Texto fornecido ▸
29 abril 2008

DISTORÇÕES, AINDA

ARTHUR VIRGÍLIO


Os resultados são os esperados. Demoraram um pouco, mas não se pode esquecer que o governo FHC pegou o Plano Real no início

Acreditava ter encerrado o debate com o prezado senador Aloizio Mercadante ao saudar, em artigo publicado neste mesmo espaço (23/3), sua conversão (tardia) à política econômica herdada do governo anterior e mantida pelo presidente Lula, graças à lucidez do ex-ministro da Fazenda Antonio Palocci e do presidente do Banco Central, Henrique Meirelles.
Mercadante não gostou, porém, de eu ter lembrado sua posição passada, mantida até muito recentemente, e voltou, na edição de domingo, dia 6 ("Dizem, ainda", "Tendências/Debates"), com algumas distorções, a começar pela acusação de que o ataquei. Não, não o fiz! Tenho sempre procurado manter com ele o debate qualificado que a vida pública exige.

Material fornecido ▸

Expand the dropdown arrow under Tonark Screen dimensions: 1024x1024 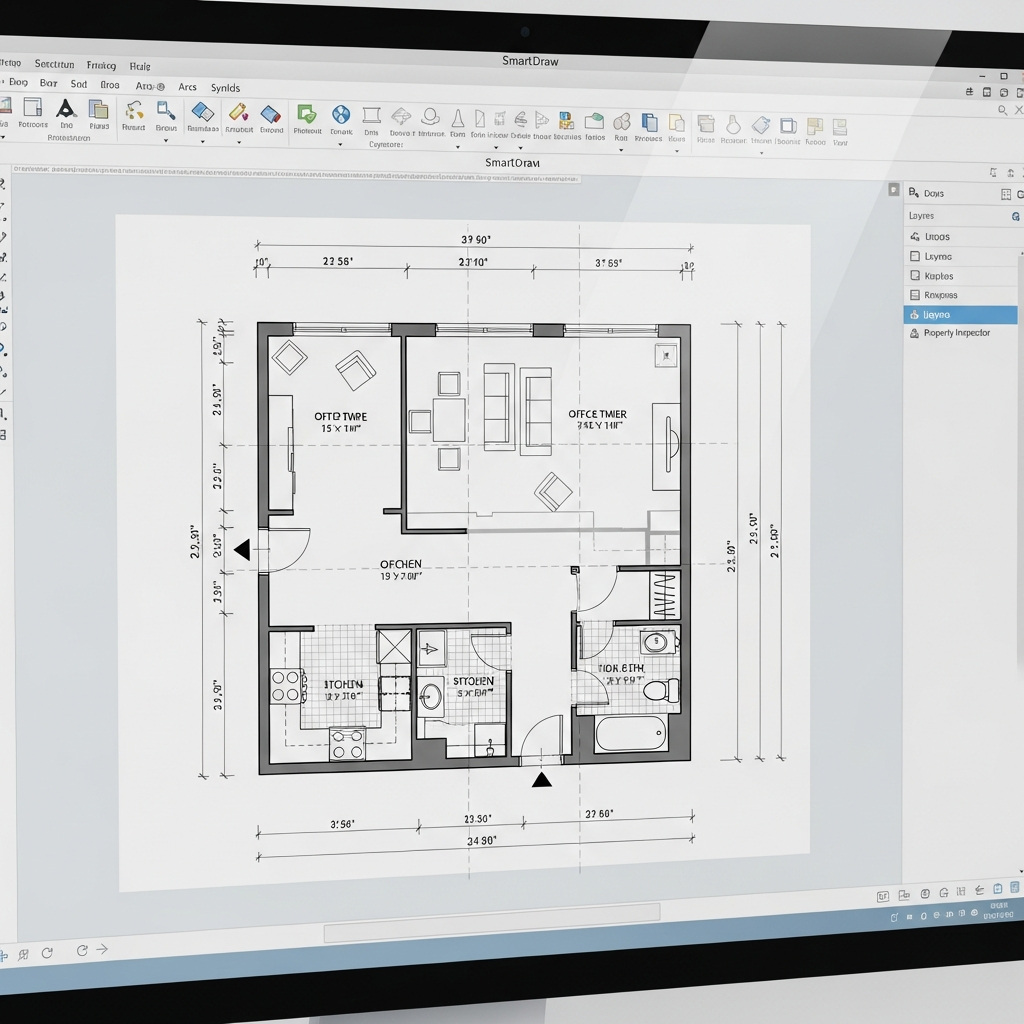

Tarefa a realizar ▸ Prossiga com o artigo sobre a política econômica e o debate com o senador Aloizio Mercadante, começando logo após a última frase apresentada.

Resultado esperado ▸
É, acaso, injusto recordar que ele e seu partido armaram barricadas contra o Plano Real, as privatizações, o saneamento das finanças dos Estados, a Lei de Responsabilidade Fiscal, o Fundef? Não! Quero crer, sinceramente, que acreditavam estar tudo errado.
No governo, algumas poucas, porém decisivas figuras perceberam o alcance das medidas e as mantiveram. Nunca deixei, no Senado, de saudar o maestro dessa mudança de atitude, ainda que freqüentemente entrando em choque com idéias do senador.
Ainda agora, demonstra ele não se ter convertido por inteiro, pois continua entendendo que "a política de metas de inflação pode ser administrada de forma menos ortodoxa e mais gradativa". Trocado em miúdos: com as rédeas um tanto soltas. Sabe-se bem até onde iria a inflação se corresse livre. Indicativo disso são os índices do último mês de março, que extrapolaram o centro da meta, repetindo o quadro de fevereiro.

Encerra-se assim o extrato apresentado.